I would like every record below transcribed exactly as it is.

***** Task input *****

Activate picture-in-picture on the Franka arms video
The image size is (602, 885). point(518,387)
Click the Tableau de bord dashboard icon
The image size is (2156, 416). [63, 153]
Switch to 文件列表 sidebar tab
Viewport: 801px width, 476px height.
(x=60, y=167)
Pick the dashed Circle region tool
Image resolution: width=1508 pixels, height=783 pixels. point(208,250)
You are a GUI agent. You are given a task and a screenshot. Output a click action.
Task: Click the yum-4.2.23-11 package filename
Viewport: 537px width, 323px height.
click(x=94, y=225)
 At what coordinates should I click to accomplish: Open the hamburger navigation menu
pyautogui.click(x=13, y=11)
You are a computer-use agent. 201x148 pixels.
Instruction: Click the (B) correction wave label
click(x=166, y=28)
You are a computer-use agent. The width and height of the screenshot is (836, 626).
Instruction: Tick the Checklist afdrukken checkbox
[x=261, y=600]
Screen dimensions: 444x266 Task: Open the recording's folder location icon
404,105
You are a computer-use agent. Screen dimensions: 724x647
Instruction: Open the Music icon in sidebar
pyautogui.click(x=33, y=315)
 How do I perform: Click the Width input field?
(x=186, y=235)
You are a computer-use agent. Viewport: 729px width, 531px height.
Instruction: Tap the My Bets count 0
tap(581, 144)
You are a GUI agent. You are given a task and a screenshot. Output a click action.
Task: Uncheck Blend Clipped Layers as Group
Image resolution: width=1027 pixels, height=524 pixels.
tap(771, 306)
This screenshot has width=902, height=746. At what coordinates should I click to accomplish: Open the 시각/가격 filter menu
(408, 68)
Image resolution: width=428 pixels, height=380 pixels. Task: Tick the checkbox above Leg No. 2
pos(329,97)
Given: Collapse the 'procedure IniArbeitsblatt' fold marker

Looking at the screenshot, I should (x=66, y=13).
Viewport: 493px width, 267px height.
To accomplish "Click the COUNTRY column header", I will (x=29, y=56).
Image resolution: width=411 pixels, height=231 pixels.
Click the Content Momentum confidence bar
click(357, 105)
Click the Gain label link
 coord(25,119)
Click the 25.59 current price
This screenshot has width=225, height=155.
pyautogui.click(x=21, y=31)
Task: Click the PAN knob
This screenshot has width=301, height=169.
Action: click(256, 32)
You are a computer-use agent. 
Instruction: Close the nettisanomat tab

*****

• **Response for this exercise**
Activate picture-in-picture on the Franka arms video
The image size is (602, 885). point(518,387)
Click the Tableau de bord dashboard icon
The image size is (2156, 416). [63, 153]
Switch to 文件列表 sidebar tab
Viewport: 801px width, 476px height.
(x=60, y=167)
Pick the dashed Circle region tool
Image resolution: width=1508 pixels, height=783 pixels. point(208,250)
You are a GUI agent. You are given a task and a screenshot. Output a click action.
Task: Click the yum-4.2.23-11 package filename
Viewport: 537px width, 323px height.
click(x=94, y=225)
 At what coordinates should I click to accomplish: Open the hamburger navigation menu
pyautogui.click(x=13, y=11)
You are a computer-use agent. 201x148 pixels.
Instruction: Click the (B) correction wave label
click(x=166, y=28)
You are a computer-use agent. The width and height of the screenshot is (836, 626).
Instruction: Tick the Checklist afdrukken checkbox
[x=261, y=600]
Screen dimensions: 444x266 Task: Open the recording's folder location icon
404,105
You are a computer-use agent. Screen dimensions: 724x647
Instruction: Open the Music icon in sidebar
pyautogui.click(x=33, y=315)
 How do I perform: Click the Width input field?
(x=186, y=235)
You are a computer-use agent. Viewport: 729px width, 531px height.
Instruction: Tap the My Bets count 0
tap(581, 144)
You are a GUI agent. You are given a task and a screenshot. Output a click action.
Task: Uncheck Blend Clipped Layers as Group
Image resolution: width=1027 pixels, height=524 pixels.
tap(771, 306)
This screenshot has width=902, height=746. At what coordinates should I click to accomplish: Open the 시각/가격 filter menu
(408, 68)
Image resolution: width=428 pixels, height=380 pixels. Task: Tick the checkbox above Leg No. 2
pos(329,97)
Given: Collapse the 'procedure IniArbeitsblatt' fold marker

Looking at the screenshot, I should (x=66, y=13).
Viewport: 493px width, 267px height.
To accomplish "Click the COUNTRY column header", I will (x=29, y=56).
Image resolution: width=411 pixels, height=231 pixels.
Click the Content Momentum confidence bar
click(357, 105)
Click the Gain label link
 coord(25,119)
Click the 25.59 current price
This screenshot has width=225, height=155.
pyautogui.click(x=21, y=31)
Task: Click the PAN knob
This screenshot has width=301, height=169.
Action: click(256, 32)
You are a computer-use agent. 
Instruction: Close the nettisanomat tab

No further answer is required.